- [WHAT YOU NEED TO DO] Reproduce the records. Keep every word exact and include no images.
========================================================================
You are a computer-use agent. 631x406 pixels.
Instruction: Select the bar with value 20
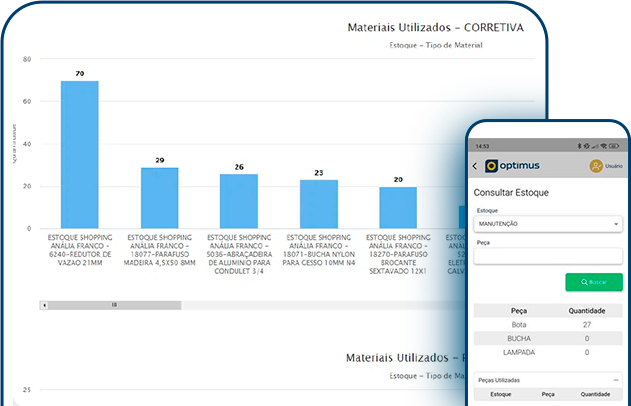click(x=398, y=207)
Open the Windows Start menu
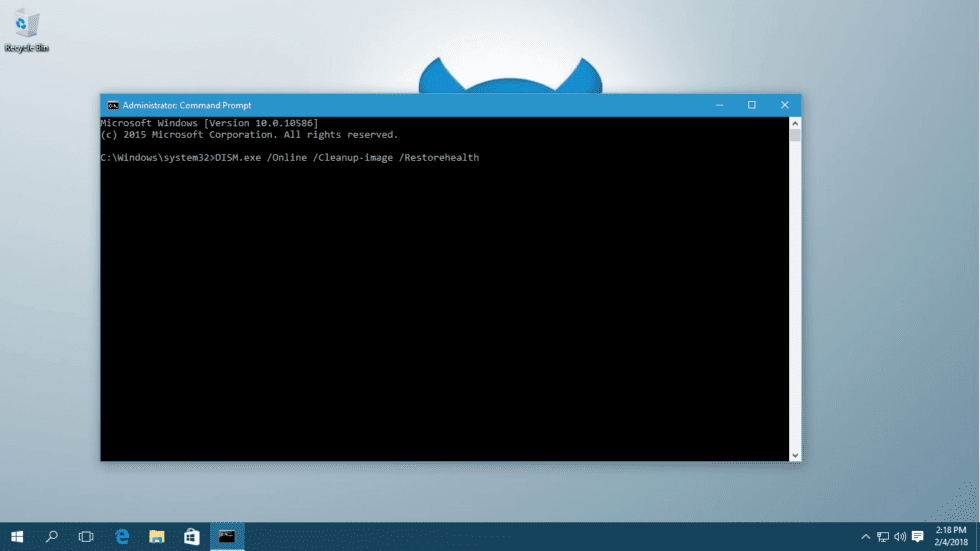980x551 pixels. pyautogui.click(x=17, y=537)
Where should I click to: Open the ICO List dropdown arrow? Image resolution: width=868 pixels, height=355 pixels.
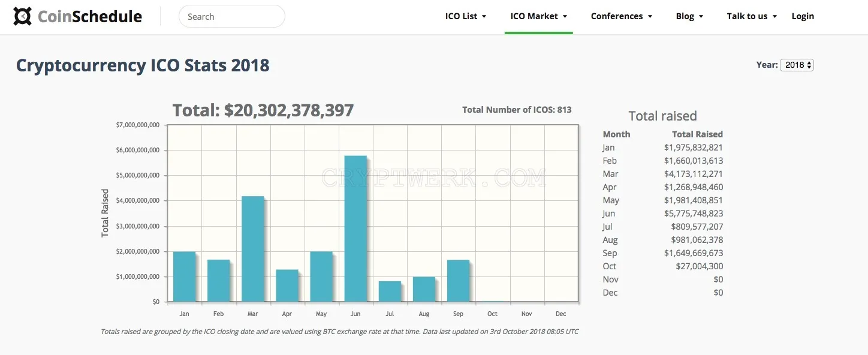484,17
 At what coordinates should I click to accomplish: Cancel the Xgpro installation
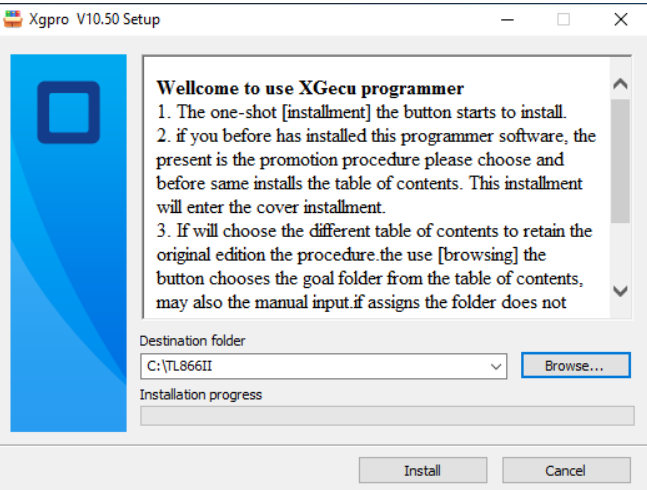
========================================================================
- [RESULT OF THE EXERCISE]
You are a computer-use agent. 631x406 pixels.
Instruction: Select the bar with value 20
click(x=398, y=207)
Open the Windows Start menu
980x551 pixels. pyautogui.click(x=17, y=537)
Where should I click to: Open the ICO List dropdown arrow? Image resolution: width=868 pixels, height=355 pixels.
484,17
 At what coordinates should I click to accomplish: Cancel the Xgpro installation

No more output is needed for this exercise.